Problem
Copy all of the data below without altering a single line.

Source material
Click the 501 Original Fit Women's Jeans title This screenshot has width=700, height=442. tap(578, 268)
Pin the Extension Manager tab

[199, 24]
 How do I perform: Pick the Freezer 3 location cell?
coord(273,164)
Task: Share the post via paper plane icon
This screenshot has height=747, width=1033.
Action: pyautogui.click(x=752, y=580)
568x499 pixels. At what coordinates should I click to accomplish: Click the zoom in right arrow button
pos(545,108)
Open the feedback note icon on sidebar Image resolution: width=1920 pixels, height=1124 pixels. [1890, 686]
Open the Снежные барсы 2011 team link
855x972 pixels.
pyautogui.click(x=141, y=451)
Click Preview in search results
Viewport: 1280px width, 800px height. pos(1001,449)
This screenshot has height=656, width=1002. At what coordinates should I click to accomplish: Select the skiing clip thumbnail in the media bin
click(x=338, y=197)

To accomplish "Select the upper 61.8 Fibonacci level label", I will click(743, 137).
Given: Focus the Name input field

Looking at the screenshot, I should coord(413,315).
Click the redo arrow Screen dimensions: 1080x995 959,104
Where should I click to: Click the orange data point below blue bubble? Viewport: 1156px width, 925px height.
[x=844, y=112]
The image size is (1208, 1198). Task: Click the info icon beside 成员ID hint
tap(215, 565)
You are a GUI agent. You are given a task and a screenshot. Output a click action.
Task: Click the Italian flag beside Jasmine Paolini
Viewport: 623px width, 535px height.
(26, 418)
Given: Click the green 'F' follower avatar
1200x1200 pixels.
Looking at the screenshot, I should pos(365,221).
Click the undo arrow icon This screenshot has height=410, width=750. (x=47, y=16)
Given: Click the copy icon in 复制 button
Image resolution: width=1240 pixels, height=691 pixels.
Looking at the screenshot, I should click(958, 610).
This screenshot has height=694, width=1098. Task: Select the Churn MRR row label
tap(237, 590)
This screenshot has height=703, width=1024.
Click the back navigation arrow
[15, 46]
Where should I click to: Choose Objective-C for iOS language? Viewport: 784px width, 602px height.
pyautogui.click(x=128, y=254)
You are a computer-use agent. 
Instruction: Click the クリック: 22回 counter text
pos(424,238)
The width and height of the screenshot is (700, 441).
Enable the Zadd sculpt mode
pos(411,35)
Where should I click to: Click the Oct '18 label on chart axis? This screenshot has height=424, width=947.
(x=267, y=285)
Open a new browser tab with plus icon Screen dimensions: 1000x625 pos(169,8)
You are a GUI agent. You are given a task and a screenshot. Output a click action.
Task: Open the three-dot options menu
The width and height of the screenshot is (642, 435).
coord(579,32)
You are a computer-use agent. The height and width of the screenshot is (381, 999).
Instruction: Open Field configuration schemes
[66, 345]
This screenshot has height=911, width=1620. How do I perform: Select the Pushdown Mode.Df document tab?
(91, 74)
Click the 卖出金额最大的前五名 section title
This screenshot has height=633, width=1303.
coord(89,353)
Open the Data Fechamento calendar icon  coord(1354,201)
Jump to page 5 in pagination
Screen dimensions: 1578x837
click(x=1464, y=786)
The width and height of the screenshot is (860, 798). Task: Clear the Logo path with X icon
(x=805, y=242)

Answer space
Click the 501 Original Fit Women's Jeans title This screenshot has width=700, height=442. tap(578, 268)
Pin the Extension Manager tab

[199, 24]
 How do I perform: Pick the Freezer 3 location cell?
coord(273,164)
Task: Share the post via paper plane icon
This screenshot has height=747, width=1033.
Action: pyautogui.click(x=752, y=580)
568x499 pixels. At what coordinates should I click to accomplish: Click the zoom in right arrow button
pos(545,108)
Open the feedback note icon on sidebar Image resolution: width=1920 pixels, height=1124 pixels. [1890, 686]
Open the Снежные барсы 2011 team link
855x972 pixels.
pyautogui.click(x=141, y=451)
Click Preview in search results
Viewport: 1280px width, 800px height. pos(1001,449)
This screenshot has height=656, width=1002. At what coordinates should I click to accomplish: Select the skiing clip thumbnail in the media bin
click(x=338, y=197)

To accomplish "Select the upper 61.8 Fibonacci level label", I will click(743, 137).
Given: Focus the Name input field

Looking at the screenshot, I should coord(413,315).
Click the redo arrow Screen dimensions: 1080x995 959,104
Where should I click to: Click the orange data point below blue bubble? Viewport: 1156px width, 925px height.
[x=844, y=112]
The image size is (1208, 1198). Task: Click the info icon beside 成员ID hint
tap(215, 565)
You are a GUI agent. You are given a task and a screenshot. Output a click action.
Task: Click the Italian flag beside Jasmine Paolini
Viewport: 623px width, 535px height.
(26, 418)
Given: Click the green 'F' follower avatar
1200x1200 pixels.
Looking at the screenshot, I should pos(365,221).
Click the undo arrow icon This screenshot has height=410, width=750. (x=47, y=16)
Given: Click the copy icon in 复制 button
Image resolution: width=1240 pixels, height=691 pixels.
Looking at the screenshot, I should click(958, 610).
This screenshot has height=694, width=1098. Task: Select the Churn MRR row label
tap(237, 590)
This screenshot has height=703, width=1024.
Click the back navigation arrow
[15, 46]
Where should I click to: Choose Objective-C for iOS language? Viewport: 784px width, 602px height.
pyautogui.click(x=128, y=254)
You are a computer-use agent. 
Instruction: Click the クリック: 22回 counter text
pos(424,238)
The width and height of the screenshot is (700, 441).
Enable the Zadd sculpt mode
pos(411,35)
Where should I click to: Click the Oct '18 label on chart axis? This screenshot has height=424, width=947.
(x=267, y=285)
Open a new browser tab with plus icon Screen dimensions: 1000x625 pos(169,8)
You are a GUI agent. You are given a task and a screenshot. Output a click action.
Task: Open the three-dot options menu
The width and height of the screenshot is (642, 435).
coord(579,32)
You are a computer-use agent. The height and width of the screenshot is (381, 999).
Instruction: Open Field configuration schemes
[66, 345]
This screenshot has height=911, width=1620. How do I perform: Select the Pushdown Mode.Df document tab?
(91, 74)
Click the 卖出金额最大的前五名 section title
This screenshot has height=633, width=1303.
coord(89,353)
Open the Data Fechamento calendar icon  coord(1354,201)
Jump to page 5 in pagination
Screen dimensions: 1578x837
click(x=1464, y=786)
The width and height of the screenshot is (860, 798). Task: Clear the Logo path with X icon
(x=805, y=242)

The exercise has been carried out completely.